Weekend what we’re reading: All-you-can eat strategies, quirky left behinds at hotels, $400K collected in left change by TSA


This weekend we examine how to get the most out of all-you-can-eat salad bars from how to make sure you get what you want to piling the most for your money onto your plate. (Watch out! These techniques have been banned by Pizza Hut in China.) Next we take a look at strange items that travelers leave behind in hotel rooms. Finally, TSA reports that this year’s haul of spare change left behind at security checkpoints topped $400,000.

Salad-bar strategy: The battle of the buffet

Here is a fascinating article about the psychology of the salad bar, or the all-you-can-eat buffet. For salad-bar fanatics, here is a like to the mathematical study.

The article is filled with links to other interesting studies that show the amount you eat depend on how many are eating together and on the sex of the group. There are plenty of thoughts to chew on.

A mathematician, an engineer and a psychologist go up to a buffet… No, it’s not the start of a bad joke.

While most of us would dive into the sandwiches without thinking twice, these diners see a groaning table as a welcome opportunity to advance their research.

Look behind the salads, sausage rolls and bite-size pizzas and it turns out that buffets are a microcosm of greed, sexual politics and altruism – a place where our food choices are driven by factors we’re often unaware of.
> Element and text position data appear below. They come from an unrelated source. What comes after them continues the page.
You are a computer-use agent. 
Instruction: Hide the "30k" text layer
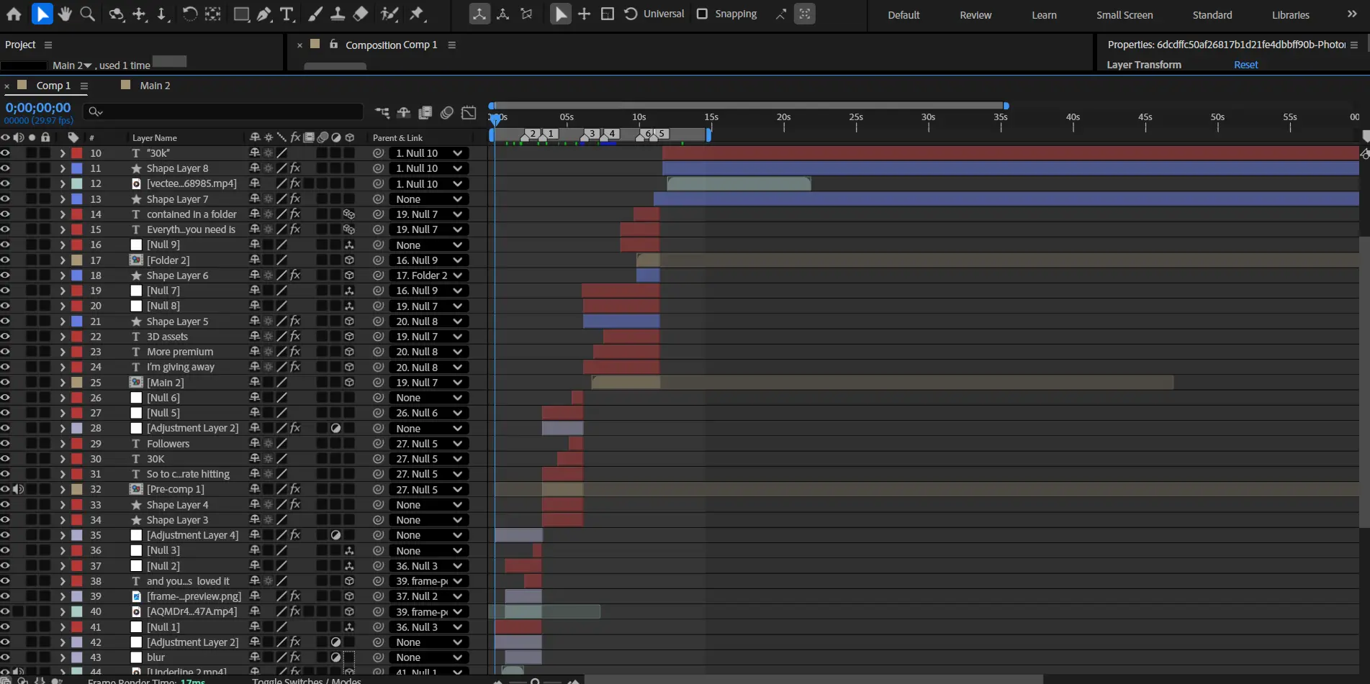click(x=6, y=153)
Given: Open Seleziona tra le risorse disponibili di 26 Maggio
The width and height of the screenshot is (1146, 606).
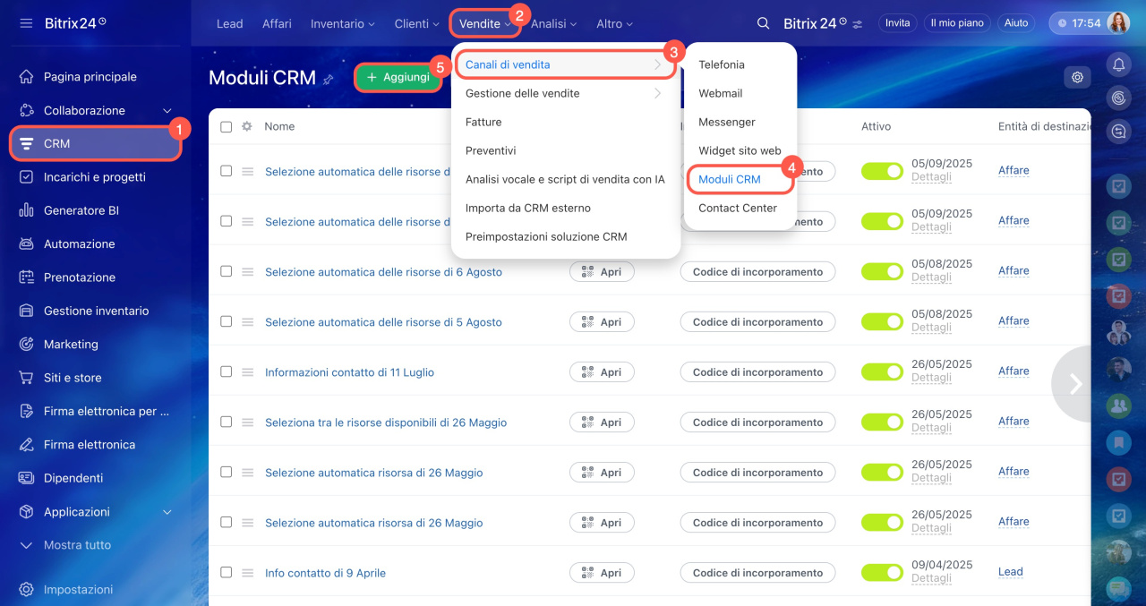Looking at the screenshot, I should [373, 422].
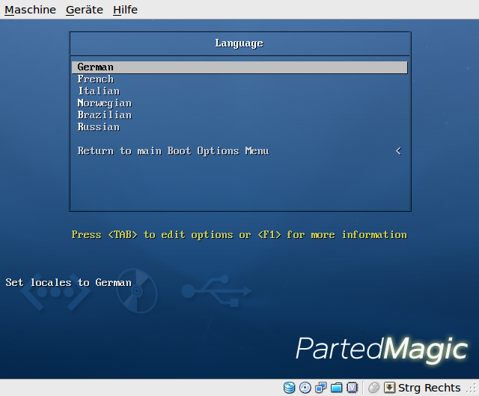Select Brazilian in the language list
The image size is (479, 396).
point(105,115)
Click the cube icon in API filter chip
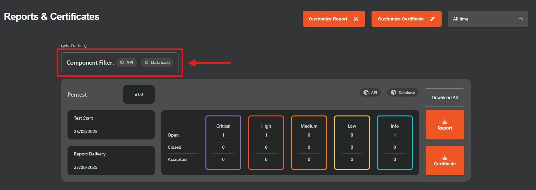Image resolution: width=536 pixels, height=190 pixels. (122, 62)
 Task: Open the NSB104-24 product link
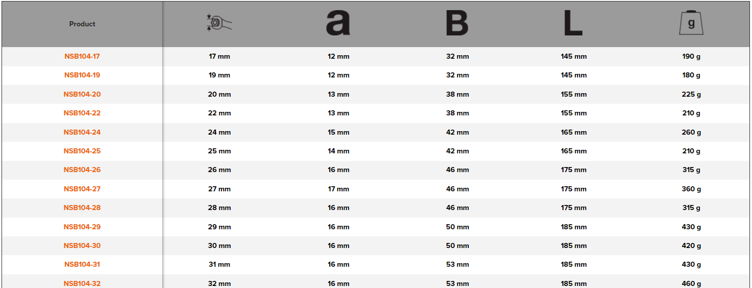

Understand the science and you’ll see buffets very differently next time you fill your plate.

Applying mathematics to a buffet is harder than it sounds, so they started by simplifying things. They modelled two people taking turns to pick items from a shared platter – hardly a buffet, more akin to a polite tapas-style meal. It was never going to generate a strategy for any occasion, but hopefully useful principles would nonetheless emerge. And for their bellies, the potential rewards were great.

Hamster named Frederick among bizarre items left behind by Travelodge guests

We have all left a hotel and later remember that we forgot something. For most of us it a phone or laptop charger, pyjamas, clothing and teddy bears. But, Travelodge in the U.K. have reported items left behind ranging from hamsters and toddlers to cases of masks and in one case, the ashes of a man’s dead wife.

Among the quirkier items left behind include a life-size Mr Blobby costume, a case full of 100 Duchess of Cambridge masks, and an urn containing the ashes of a guest’s late wife.

One careless visitor left a box contained £50,000 worth of watches and a newlywed bride nearly lost her Vera Wang wedding gown when her husband forgot to pack it.

Staff at Nuneaton Travelodge were even treated to a Christmas surprise when a couple left an entire Santa’s grotto is their room.

They appear to have held their own early celebrations, and left a whole Christmas tree with decorations, lights, a model reindeer, a Father Christmas outfit and a turkey dinner behind.

In 2011, TSA collected more than $400,000 in forgotten change at checkpoints

In a real-world follow-up to our story about TSA keeping spare change, the 2011 figures came in at more than $400,000. The spare change left at security checkpoints exceeded that of 2010. The Consumer Travel Alliance is working with Rep. Jeff Miller’s (R-FL) office to deny TSA these funds and have them distributed to airport charities instead.

“TSA keeps travelers change accidentally left at checkpoints as an appropriations backfill for agency activities,” Miller said. “There is no incentive for TSA to try to return the forgotten change to its rightful owner.

“The amount of money left behind really surprised me — $400,000 annually is nothing to sneeze at,” he continued. “Travelers’ lost change should be put to good use, and there is no better organization to use this money wisely than the United Service Organizations.”

The airports where passengers left the most spare change were New York’s John F. Kennedy International Airport, where $46,918.06 was found, and Los Angeles International Airport, which collected $19,110.83.

Atlanta’s Hartsfield-Jackson International Airport and San Francisco and Miami International airports, which saw $16,523.83, $15,908.02 and $15,844.83 left behind respectively, rounded out the top five.

Washington’s Reagan National Airport and Dulles International Airport collected $2,502.83 and $13,945.18.